(RECORDS PROVIDED Opens)

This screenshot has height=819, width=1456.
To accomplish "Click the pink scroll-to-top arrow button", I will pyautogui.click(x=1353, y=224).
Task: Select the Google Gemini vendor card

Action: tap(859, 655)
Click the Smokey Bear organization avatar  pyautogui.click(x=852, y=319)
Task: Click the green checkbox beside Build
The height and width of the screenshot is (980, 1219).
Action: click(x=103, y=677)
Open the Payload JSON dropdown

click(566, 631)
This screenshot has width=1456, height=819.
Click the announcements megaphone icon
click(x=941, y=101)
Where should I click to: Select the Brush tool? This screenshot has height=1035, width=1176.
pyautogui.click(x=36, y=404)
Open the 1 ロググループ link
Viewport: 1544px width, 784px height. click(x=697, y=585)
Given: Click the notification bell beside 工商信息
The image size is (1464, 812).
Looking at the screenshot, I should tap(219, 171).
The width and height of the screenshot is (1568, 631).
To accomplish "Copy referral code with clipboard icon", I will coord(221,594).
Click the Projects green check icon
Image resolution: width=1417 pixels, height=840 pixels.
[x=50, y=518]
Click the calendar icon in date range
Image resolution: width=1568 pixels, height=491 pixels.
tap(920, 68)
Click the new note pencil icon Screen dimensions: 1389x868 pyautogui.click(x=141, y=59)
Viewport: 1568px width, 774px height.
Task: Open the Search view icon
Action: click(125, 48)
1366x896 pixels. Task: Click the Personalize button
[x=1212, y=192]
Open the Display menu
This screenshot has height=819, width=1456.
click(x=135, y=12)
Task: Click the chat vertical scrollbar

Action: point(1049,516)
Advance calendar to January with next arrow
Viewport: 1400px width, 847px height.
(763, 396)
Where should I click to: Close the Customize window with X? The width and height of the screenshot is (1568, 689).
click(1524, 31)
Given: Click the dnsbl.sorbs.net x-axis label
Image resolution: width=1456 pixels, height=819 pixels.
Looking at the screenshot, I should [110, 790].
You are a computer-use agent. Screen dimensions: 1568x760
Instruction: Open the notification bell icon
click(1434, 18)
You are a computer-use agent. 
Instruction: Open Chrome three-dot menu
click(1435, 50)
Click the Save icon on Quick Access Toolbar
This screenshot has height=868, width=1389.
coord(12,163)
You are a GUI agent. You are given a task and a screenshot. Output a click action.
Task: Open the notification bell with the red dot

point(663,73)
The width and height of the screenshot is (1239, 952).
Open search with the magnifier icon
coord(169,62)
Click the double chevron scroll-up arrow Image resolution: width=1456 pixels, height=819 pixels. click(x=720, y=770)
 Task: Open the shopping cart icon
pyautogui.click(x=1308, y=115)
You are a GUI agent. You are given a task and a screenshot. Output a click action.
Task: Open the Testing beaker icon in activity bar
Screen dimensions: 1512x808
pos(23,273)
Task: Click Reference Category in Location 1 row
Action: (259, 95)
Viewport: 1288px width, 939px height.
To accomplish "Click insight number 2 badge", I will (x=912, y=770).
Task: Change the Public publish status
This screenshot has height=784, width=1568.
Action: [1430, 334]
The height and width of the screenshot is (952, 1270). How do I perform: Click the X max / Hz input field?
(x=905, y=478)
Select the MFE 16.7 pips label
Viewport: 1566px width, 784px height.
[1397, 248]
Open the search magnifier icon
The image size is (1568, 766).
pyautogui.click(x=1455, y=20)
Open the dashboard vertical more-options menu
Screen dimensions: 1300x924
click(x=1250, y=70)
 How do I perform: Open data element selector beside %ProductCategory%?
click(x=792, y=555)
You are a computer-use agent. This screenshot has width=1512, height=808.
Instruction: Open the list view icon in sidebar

(RECORDS PROVIDED Closes)

# WORK TO BE COMPLETED:
Retype each line above, keeping every character.

# YOUR SOLUTION:
This screenshot has height=819, width=1456.
To accomplish "Click the pink scroll-to-top arrow button", I will pyautogui.click(x=1353, y=224).
Task: Select the Google Gemini vendor card

Action: tap(859, 655)
Click the Smokey Bear organization avatar  pyautogui.click(x=852, y=319)
Task: Click the green checkbox beside Build
The height and width of the screenshot is (980, 1219).
Action: click(x=103, y=677)
Open the Payload JSON dropdown

click(566, 631)
This screenshot has width=1456, height=819.
Click the announcements megaphone icon
click(x=941, y=101)
Where should I click to: Select the Brush tool? This screenshot has height=1035, width=1176.
pyautogui.click(x=36, y=404)
Open the 1 ロググループ link
Viewport: 1544px width, 784px height. click(x=697, y=585)
Given: Click the notification bell beside 工商信息
The image size is (1464, 812).
Looking at the screenshot, I should tap(219, 171).
The width and height of the screenshot is (1568, 631).
To accomplish "Copy referral code with clipboard icon", I will coord(221,594).
Click the Projects green check icon
Image resolution: width=1417 pixels, height=840 pixels.
[x=50, y=518]
Click the calendar icon in date range
Image resolution: width=1568 pixels, height=491 pixels.
tap(920, 68)
Click the new note pencil icon Screen dimensions: 1389x868 pyautogui.click(x=141, y=59)
Viewport: 1568px width, 774px height.
Task: Open the Search view icon
Action: click(125, 48)
1366x896 pixels. Task: Click the Personalize button
[x=1212, y=192]
Open the Display menu
This screenshot has height=819, width=1456.
click(x=135, y=12)
Task: Click the chat vertical scrollbar

Action: point(1049,516)
Advance calendar to January with next arrow
Viewport: 1400px width, 847px height.
(763, 396)
Where should I click to: Close the Customize window with X? The width and height of the screenshot is (1568, 689).
click(1524, 31)
Given: Click the dnsbl.sorbs.net x-axis label
Image resolution: width=1456 pixels, height=819 pixels.
Looking at the screenshot, I should [110, 790].
You are a computer-use agent. Screen dimensions: 1568x760
Instruction: Open the notification bell icon
click(1434, 18)
You are a computer-use agent. 
Instruction: Open Chrome three-dot menu
click(1435, 50)
Click the Save icon on Quick Access Toolbar
This screenshot has height=868, width=1389.
coord(12,163)
You are a GUI agent. You are given a task and a screenshot. Output a click action.
Task: Open the notification bell with the red dot

point(663,73)
The width and height of the screenshot is (1239, 952).
Open search with the magnifier icon
coord(169,62)
Click the double chevron scroll-up arrow Image resolution: width=1456 pixels, height=819 pixels. click(x=720, y=770)
 Task: Open the shopping cart icon
pyautogui.click(x=1308, y=115)
You are a GUI agent. You are given a task and a screenshot. Output a click action.
Task: Open the Testing beaker icon in activity bar
Screen dimensions: 1512x808
pos(23,273)
Task: Click Reference Category in Location 1 row
Action: (259, 95)
Viewport: 1288px width, 939px height.
To accomplish "Click insight number 2 badge", I will (x=912, y=770).
Task: Change the Public publish status
This screenshot has height=784, width=1568.
Action: [1430, 334]
The height and width of the screenshot is (952, 1270). How do I perform: Click the X max / Hz input field?
(x=905, y=478)
Select the MFE 16.7 pips label
Viewport: 1566px width, 784px height.
[1397, 248]
Open the search magnifier icon
The image size is (1568, 766).
pyautogui.click(x=1455, y=20)
Open the dashboard vertical more-options menu
Screen dimensions: 1300x924
click(x=1250, y=70)
 How do I perform: Open data element selector beside %ProductCategory%?
click(x=792, y=555)
You are a computer-use agent. This screenshot has width=1512, height=808.
Instruction: Open the list view icon in sidebar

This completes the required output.